When the business started, I was working. I was actually the Chief Operating Officer of the facility I was involved with. I’m facility management trained. I worked in one of the best facility management companies in Nigeria, and I managed top multinationals like Nestle, Unilever, Promasidor, etc. So, I was actually running that for my boss. My boss was the chairman while I was his COO. I was earning quite well. I had to pay the office rent because he didn’t have money to pay. I also had to let go of my car, the very first car that I bought.
I told him he would need to use the car while going for inspections and besides, I had an official car I was using. At first, he felt reluctant using the car, saying it’s a car I bought with my own money and I told him just go ahead and use it. That’s why, up till now, my husband buys me a car every year on my birthday.
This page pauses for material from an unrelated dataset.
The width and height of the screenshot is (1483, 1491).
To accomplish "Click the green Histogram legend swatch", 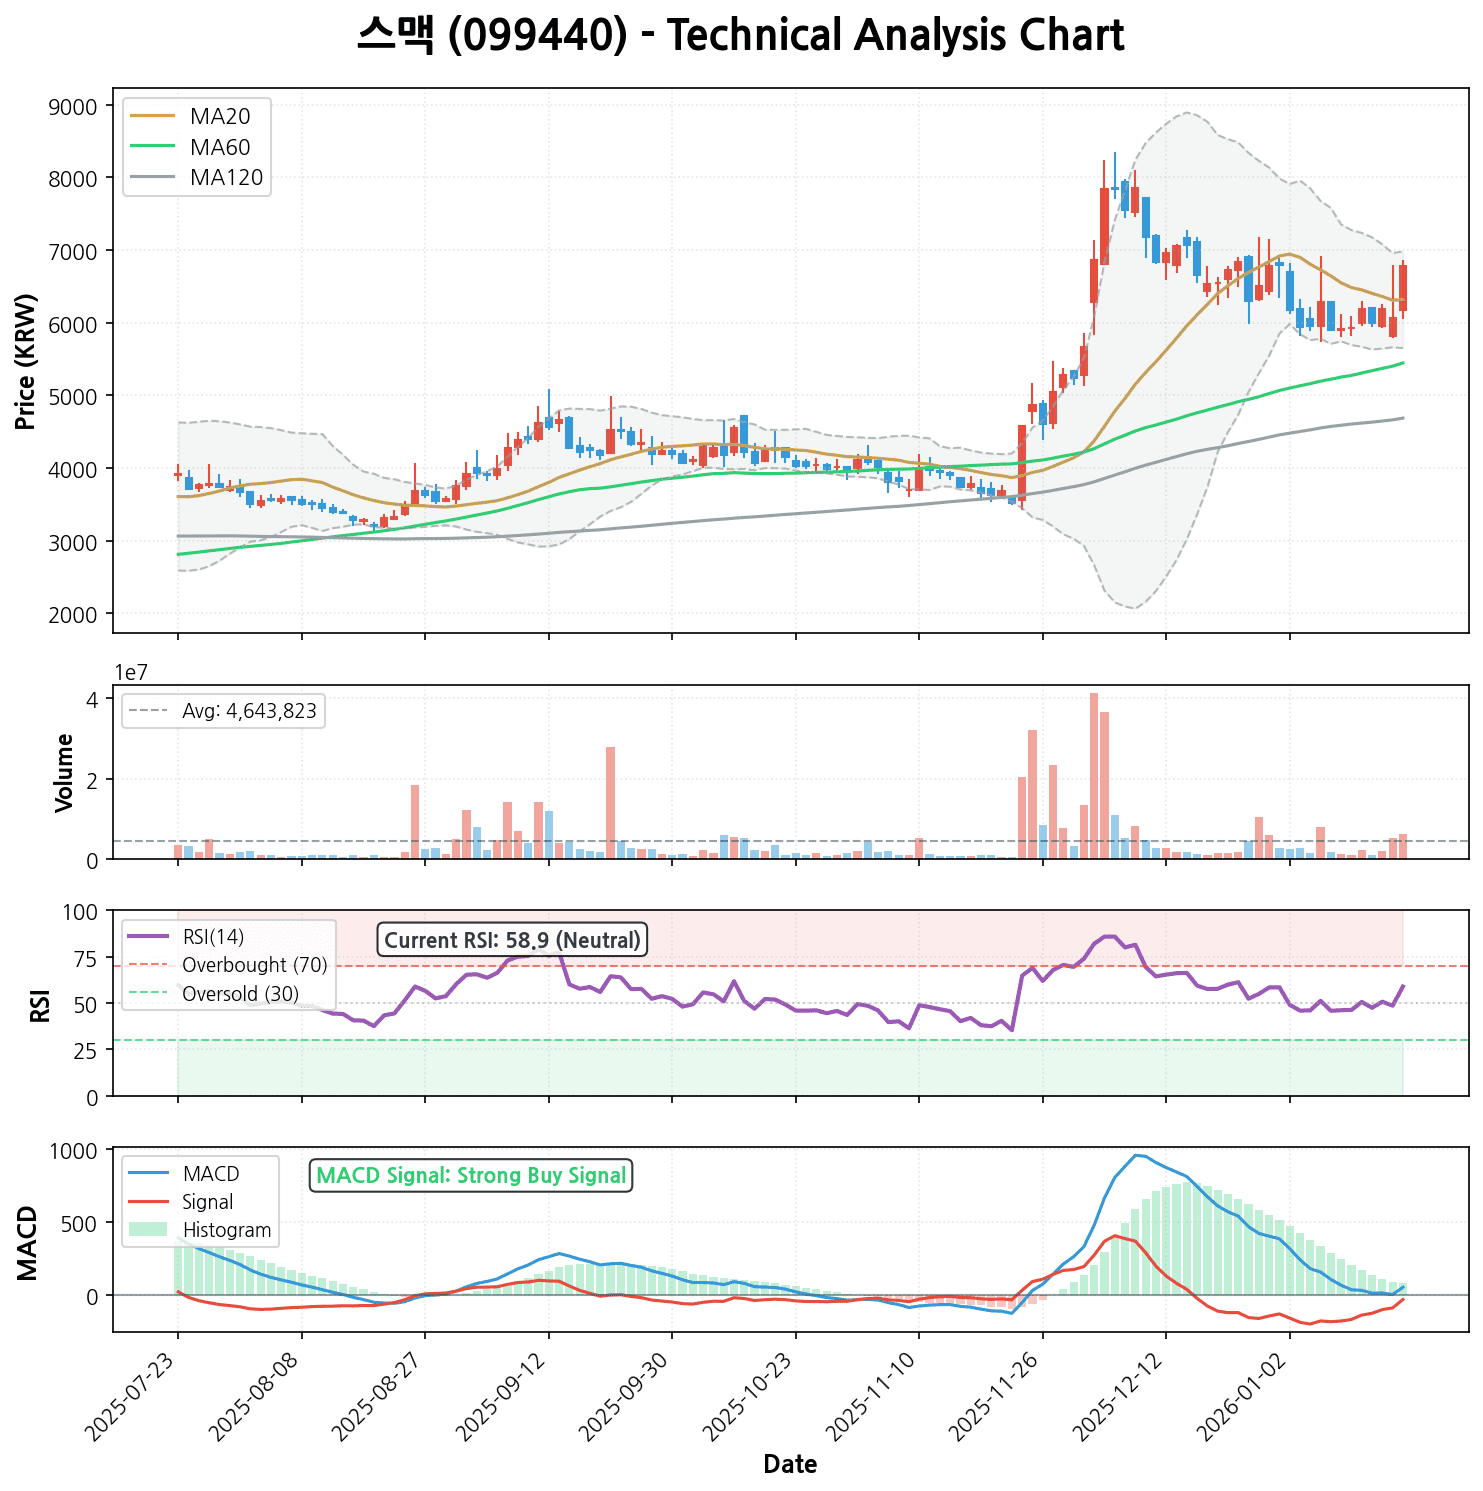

He will say you gave me your first car for my business, so I will keep buying you cars and I’ll be like, no, I don’t need it, the cars are okay but he would insist he would keep buying them. So, I really gave him a lot of support.
I will collect my salary and pay both the office and home bills until things started picking. And when he had run the business for about two years, and it started growing, I had to resign to join him. My boss had to reluctantly let me go, he was so pained when I told him I wanted to go and join my husband. Thankfully, today, it has been from one level of growth to another.
How old is the business?
It’s just four years. But within those four years, we’ve been able to do so much that people actually ask us how we have achieved so much in so little time. Some even ask, are you sure there’s no juju somewhere and stuffs like that. Really, we’ve been able to do so much. We bought a property close to N150million naira. Our own property in Ikeja is owned by us. We bought the building, pulled it down and transformed it into a world class facility.
Nobody enters that office and won’t want to do business with us. It’s so glorious and it can only be God, It shows he’s in support of what we’re doing. Even when the challenges come, with government bombarding us with different tax policies, omo onile with their troubles and all sorts, but in all of these, we continue to rise up. Sometimes when the pressure begins to mount, I hear God telling me, just continue to push forward. Don’t give up, I am the one that has gotten you this far and I will not let you down.
Finally, madam, tell us five qualities that stand your husband out?
The first one, like I said, he’s a very selfless person. Second thing is that he’s very God fearing. When somebody is God fearing, he won’t want to hurt you because he doesn’t want to hurt God. He’s also a very friendly person. My husband is quite humorous. Me, I used to I was friendly, but my husband makes more friends easily than I do. He makes friends with both male and female easily.
Then my husband is a reckless giver. I think it comes from his being selfless. My husband tells me there’s nothing he can’t give out. When I go home sometimes and I find something is missing, I know he has given it out. He can give out a N20million naira to someone and think nothing of it. He’ll say all these things are things of the world, why do we need to hold on to them. The fifth one is that he’s very caring. My husband is very caring to his family, to everyone around him. Even with the staff, when they have problems, be it financial or what have you, he gives hem support whichever way he can. He’s just a fantastic person.